For me, this means that in many ways the discussion has moved on. Open Access, and Open Access publication in particular, has proved its viability. The challenges now lie in widening the argument to include data, to include materials, to include process. To develop the tools that will allow us to capture all of this in a meaningful way and to make sense of other people’s record. None of which should in any way belittle the achievement of those who have brought the Open Access movement to its current point. Immense amounts of blood, sweat, and tears, from thousands of people have brought what was once a fringe movement to the centre of the debate on science communication. The establishing of viable publishers and repositories for pre-prints, the bringing of funders and governments to the table with mandates, and of placing the option of OA publication at the fore of people’s minds are huge achievements, especially given the relatively short time it has taken. The debate on value for money, on quality of communication, and on business models and the best practical approaches will continue, but the debate about the value of, indeed the need for, Open Access has essentially been won.

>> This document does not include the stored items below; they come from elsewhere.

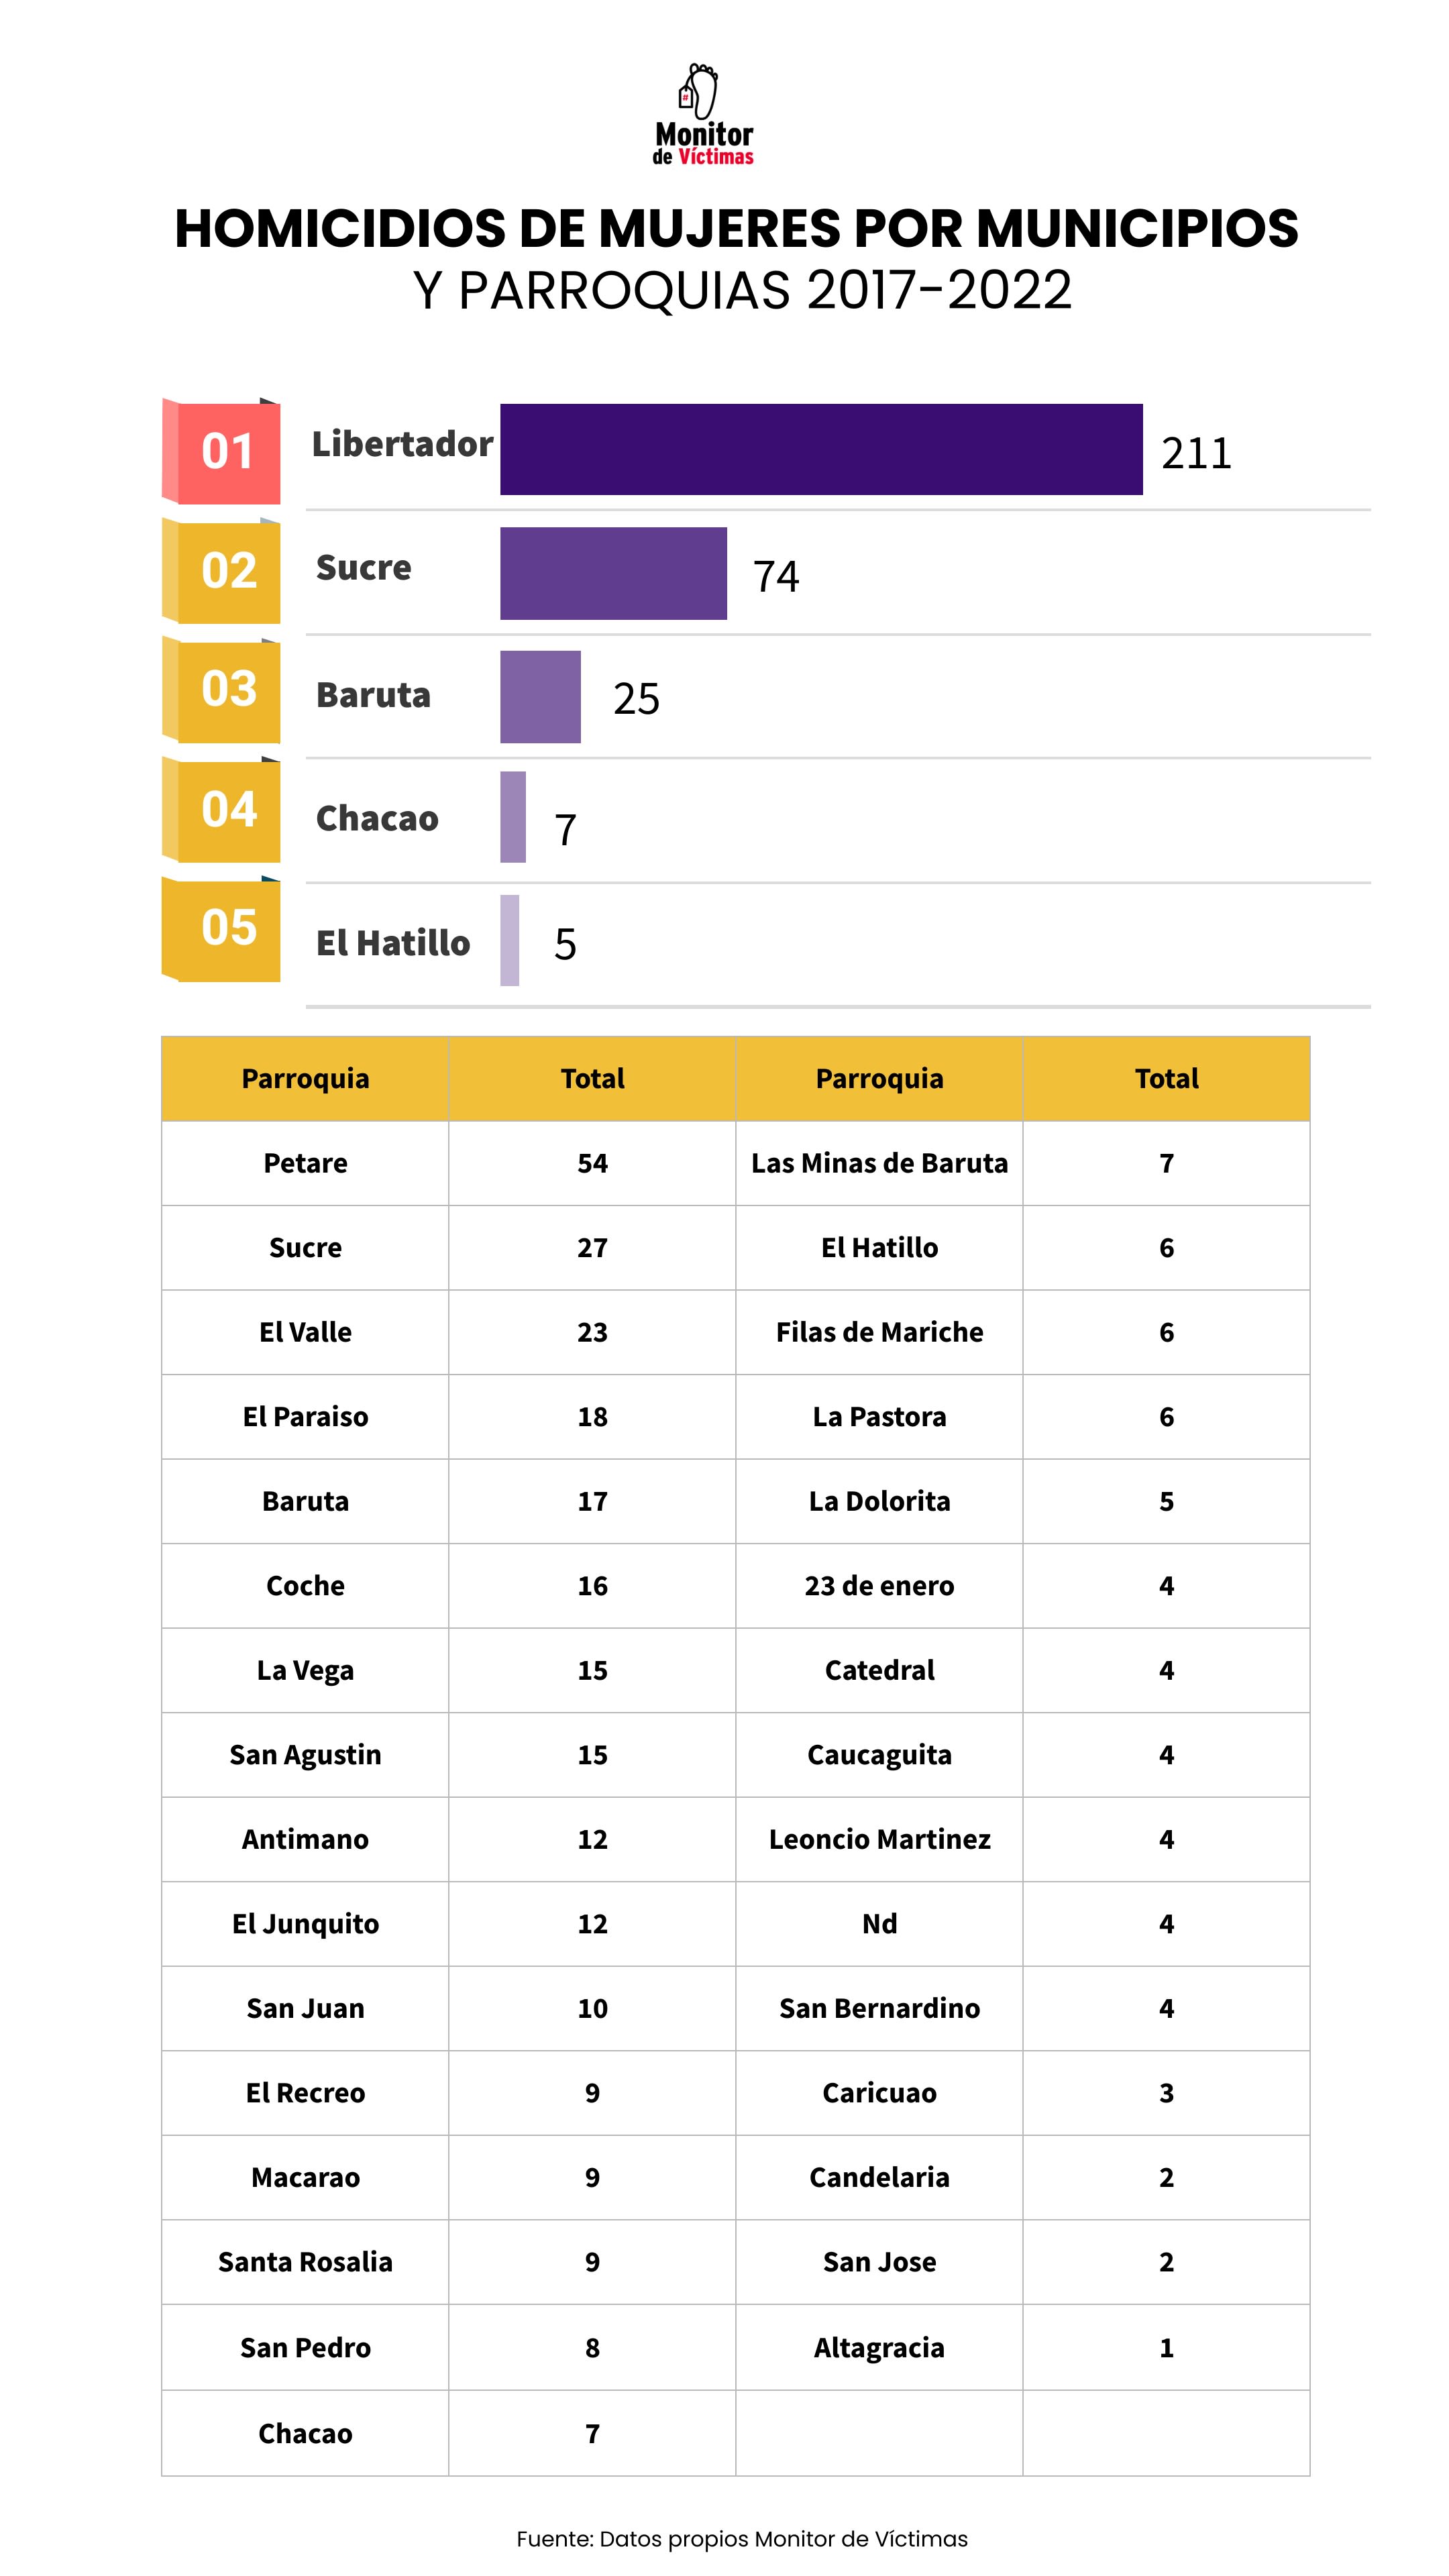This screenshot has height=2576, width=1449.
Task: Click the Monitor de Víctimas footprint logo
Action: click(702, 113)
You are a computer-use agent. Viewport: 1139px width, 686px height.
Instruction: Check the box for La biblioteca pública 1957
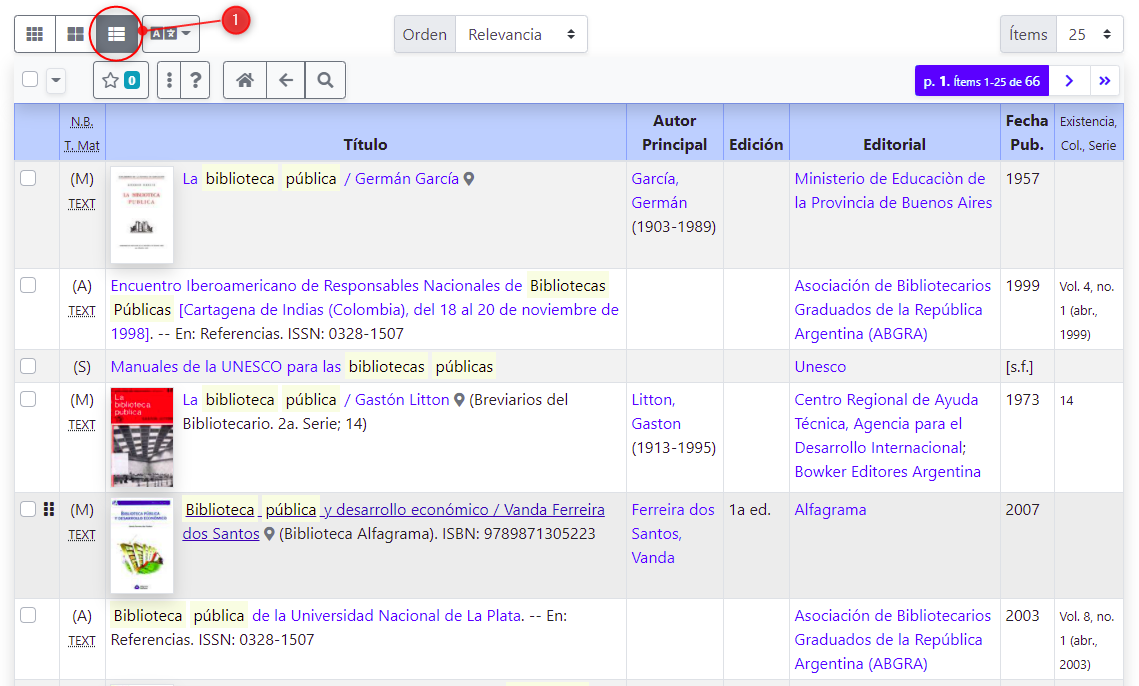coord(28,178)
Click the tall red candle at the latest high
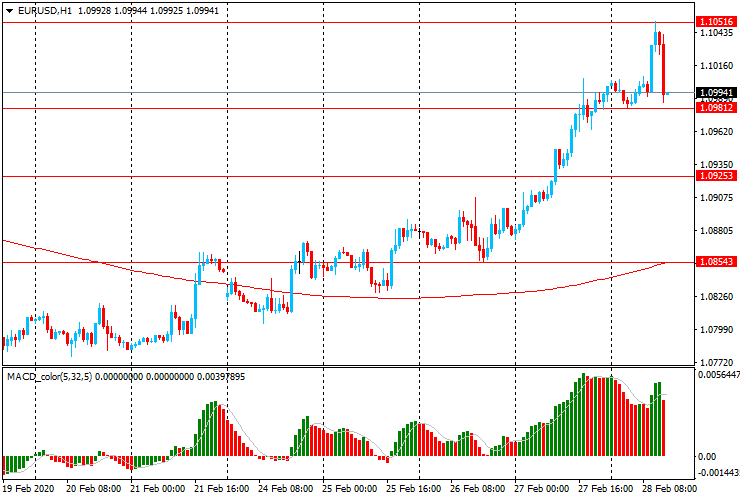 (x=664, y=68)
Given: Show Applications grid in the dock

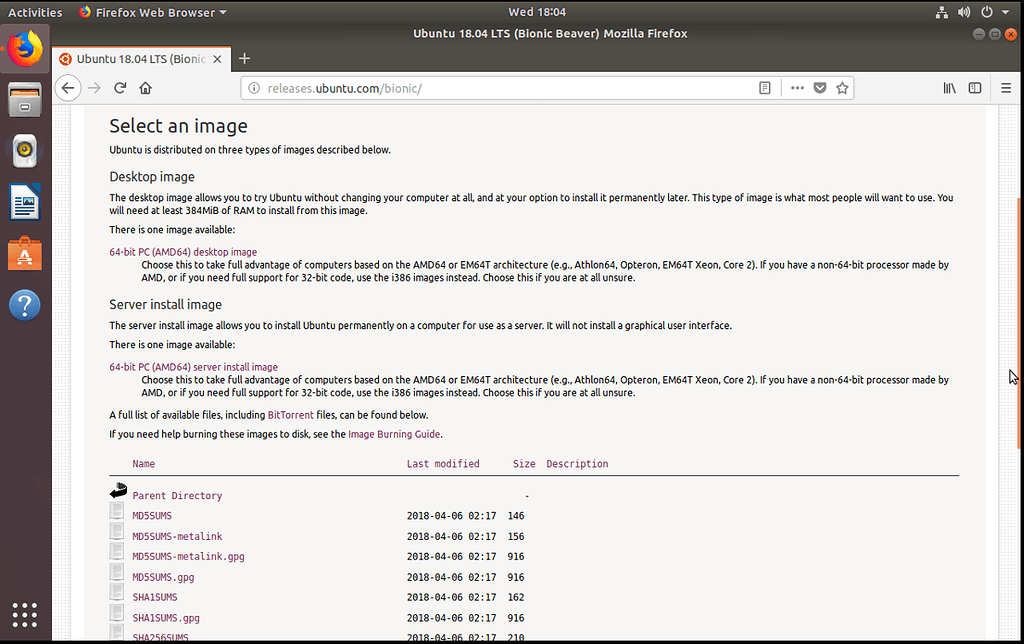Looking at the screenshot, I should click(24, 615).
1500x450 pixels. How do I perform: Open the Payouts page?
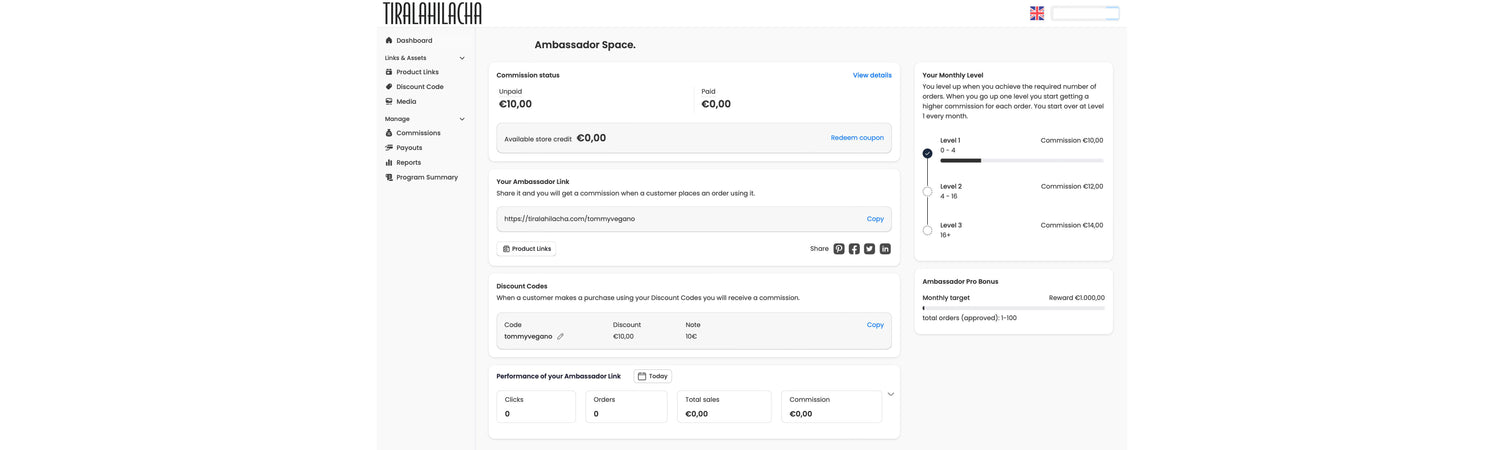click(409, 148)
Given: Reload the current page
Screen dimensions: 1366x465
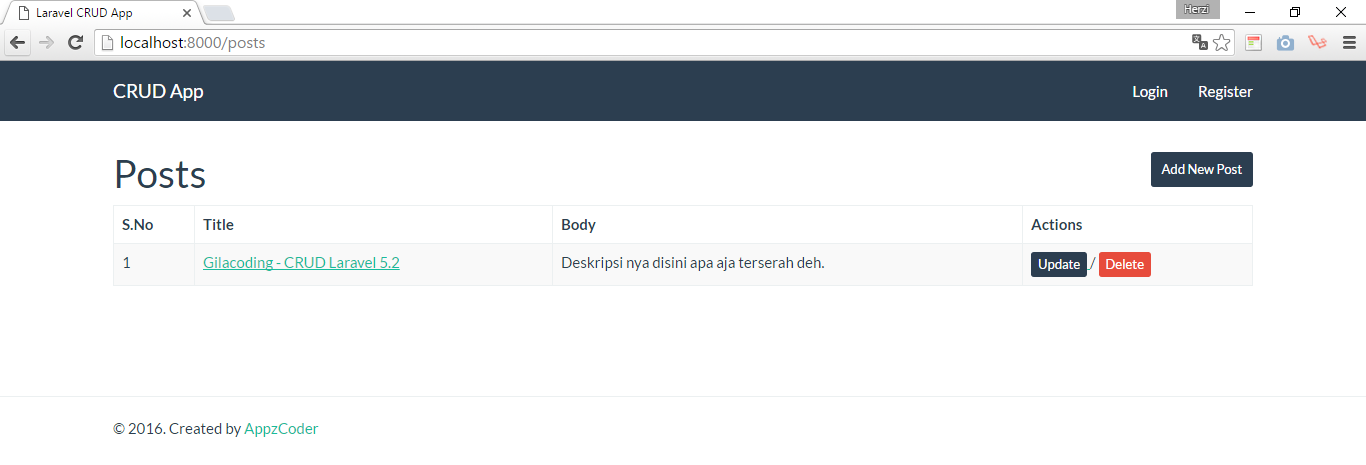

And this is at the core of what Open Access means for me. The debate has placed, or perhaps re-placed, right at the centre of the discussion of how we should do science, the importance of the quality of communication. It has re-stated the principle of placing the claims that you make, and the evidence that supports them, in the open for criticism by anyone with the expertise to judge, regardless of where they are based or who is funding them. And it has made crystal clear where the deficiencies in that communication process lie and exposed the creeping tendency of publication over the past few decades to become more an exercise in point scoring than communication. There remains much work to be done across a wide range of areas but the fact that we can now look at taking those challenges on is due in no small part to the work of those who have advocated Open Access from its difficult beginnings to today’s success. Open Access Day is a great achievment in its own right and it should be celebration of the the efforts of all those people who have contributed to making it possible as well as an opportunity to build for the future.

High quality communication, as I and others have said, and will continue to say, is Just Good Science. The success of Open Access has shown how one aspect of that communication process can be radically improved. The message to me is a simple one. Without open communication you simply can’t do the best science. Open Access to the published literature is simply one necessary condition of doing the best possible science.